## Instructions to follow
Without skipping any entry, transcribe the data word for word.

---- Record excerpts

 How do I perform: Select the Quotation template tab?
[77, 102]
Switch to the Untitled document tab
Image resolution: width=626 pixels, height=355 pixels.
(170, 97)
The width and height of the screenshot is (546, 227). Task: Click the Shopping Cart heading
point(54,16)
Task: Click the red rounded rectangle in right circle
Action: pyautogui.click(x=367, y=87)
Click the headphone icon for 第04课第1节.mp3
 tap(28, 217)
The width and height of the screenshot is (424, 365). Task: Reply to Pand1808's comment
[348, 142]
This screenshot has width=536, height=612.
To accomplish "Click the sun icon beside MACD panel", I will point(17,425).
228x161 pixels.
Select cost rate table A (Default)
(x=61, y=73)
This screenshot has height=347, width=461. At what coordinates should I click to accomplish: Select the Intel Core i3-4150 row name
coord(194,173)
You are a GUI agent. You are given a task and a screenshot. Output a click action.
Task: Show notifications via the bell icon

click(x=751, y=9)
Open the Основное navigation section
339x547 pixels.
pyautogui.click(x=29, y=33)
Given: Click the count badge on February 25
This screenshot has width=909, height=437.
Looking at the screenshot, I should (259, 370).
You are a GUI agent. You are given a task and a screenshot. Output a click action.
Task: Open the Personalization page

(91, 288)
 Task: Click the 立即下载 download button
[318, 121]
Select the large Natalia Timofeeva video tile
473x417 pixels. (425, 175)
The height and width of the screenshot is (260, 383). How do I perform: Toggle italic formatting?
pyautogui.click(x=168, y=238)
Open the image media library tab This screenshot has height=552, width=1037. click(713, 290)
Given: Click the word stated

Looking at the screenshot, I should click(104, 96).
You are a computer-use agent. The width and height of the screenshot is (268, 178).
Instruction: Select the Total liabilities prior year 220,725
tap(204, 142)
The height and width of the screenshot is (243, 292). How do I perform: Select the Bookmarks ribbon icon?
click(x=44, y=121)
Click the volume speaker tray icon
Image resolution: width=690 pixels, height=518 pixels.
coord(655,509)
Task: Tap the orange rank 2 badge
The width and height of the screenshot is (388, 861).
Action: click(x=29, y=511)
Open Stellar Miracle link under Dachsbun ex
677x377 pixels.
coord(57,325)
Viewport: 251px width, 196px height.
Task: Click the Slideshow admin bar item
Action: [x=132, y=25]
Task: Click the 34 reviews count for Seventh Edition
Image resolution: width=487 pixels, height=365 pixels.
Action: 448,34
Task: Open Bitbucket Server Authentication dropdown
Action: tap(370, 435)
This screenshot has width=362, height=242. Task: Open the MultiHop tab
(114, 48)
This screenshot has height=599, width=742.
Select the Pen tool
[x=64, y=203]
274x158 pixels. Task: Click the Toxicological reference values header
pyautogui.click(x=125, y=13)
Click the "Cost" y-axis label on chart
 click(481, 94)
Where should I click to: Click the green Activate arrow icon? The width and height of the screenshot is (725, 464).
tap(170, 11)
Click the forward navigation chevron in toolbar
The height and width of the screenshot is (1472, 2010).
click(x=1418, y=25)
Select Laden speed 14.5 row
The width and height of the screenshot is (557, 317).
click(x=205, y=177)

--------

## Result below
 How do I perform: Select the Quotation template tab?
[77, 102]
Switch to the Untitled document tab
Image resolution: width=626 pixels, height=355 pixels.
(170, 97)
The width and height of the screenshot is (546, 227). Task: Click the Shopping Cart heading
point(54,16)
Task: Click the red rounded rectangle in right circle
Action: pyautogui.click(x=367, y=87)
Click the headphone icon for 第04课第1节.mp3
 tap(28, 217)
The width and height of the screenshot is (424, 365). Task: Reply to Pand1808's comment
[348, 142]
This screenshot has width=536, height=612.
To accomplish "Click the sun icon beside MACD panel", I will point(17,425).
228x161 pixels.
Select cost rate table A (Default)
(x=61, y=73)
This screenshot has height=347, width=461. At what coordinates should I click to accomplish: Select the Intel Core i3-4150 row name
coord(194,173)
You are a GUI agent. You are given a task and a screenshot. Output a click action.
Task: Show notifications via the bell icon

click(x=751, y=9)
Open the Основное navigation section
339x547 pixels.
pyautogui.click(x=29, y=33)
Given: Click the count badge on February 25
This screenshot has width=909, height=437.
Looking at the screenshot, I should (259, 370).
You are a GUI agent. You are given a task and a screenshot. Output a click action.
Task: Open the Personalization page

(91, 288)
 Task: Click the 立即下载 download button
[318, 121]
Select the large Natalia Timofeeva video tile
473x417 pixels. (425, 175)
The height and width of the screenshot is (260, 383). How do I perform: Toggle italic formatting?
pyautogui.click(x=168, y=238)
Open the image media library tab This screenshot has height=552, width=1037. click(713, 290)
Given: Click the word stated

Looking at the screenshot, I should click(104, 96).
You are a computer-use agent. The width and height of the screenshot is (268, 178).
Instruction: Select the Total liabilities prior year 220,725
tap(204, 142)
The height and width of the screenshot is (243, 292). How do I perform: Select the Bookmarks ribbon icon?
click(x=44, y=121)
Click the volume speaker tray icon
Image resolution: width=690 pixels, height=518 pixels.
coord(655,509)
Task: Tap the orange rank 2 badge
The width and height of the screenshot is (388, 861).
Action: click(x=29, y=511)
Open Stellar Miracle link under Dachsbun ex
677x377 pixels.
coord(57,325)
Viewport: 251px width, 196px height.
Task: Click the Slideshow admin bar item
Action: [x=132, y=25]
Task: Click the 34 reviews count for Seventh Edition
Image resolution: width=487 pixels, height=365 pixels.
Action: 448,34
Task: Open Bitbucket Server Authentication dropdown
Action: tap(370, 435)
This screenshot has width=362, height=242. Task: Open the MultiHop tab
(114, 48)
This screenshot has height=599, width=742.
Select the Pen tool
[x=64, y=203]
274x158 pixels. Task: Click the Toxicological reference values header
pyautogui.click(x=125, y=13)
Click the "Cost" y-axis label on chart
 click(481, 94)
Where should I click to: Click the green Activate arrow icon? The width and height of the screenshot is (725, 464).
tap(170, 11)
Click the forward navigation chevron in toolbar
The height and width of the screenshot is (1472, 2010).
click(x=1418, y=25)
Select Laden speed 14.5 row
The width and height of the screenshot is (557, 317).
click(x=205, y=177)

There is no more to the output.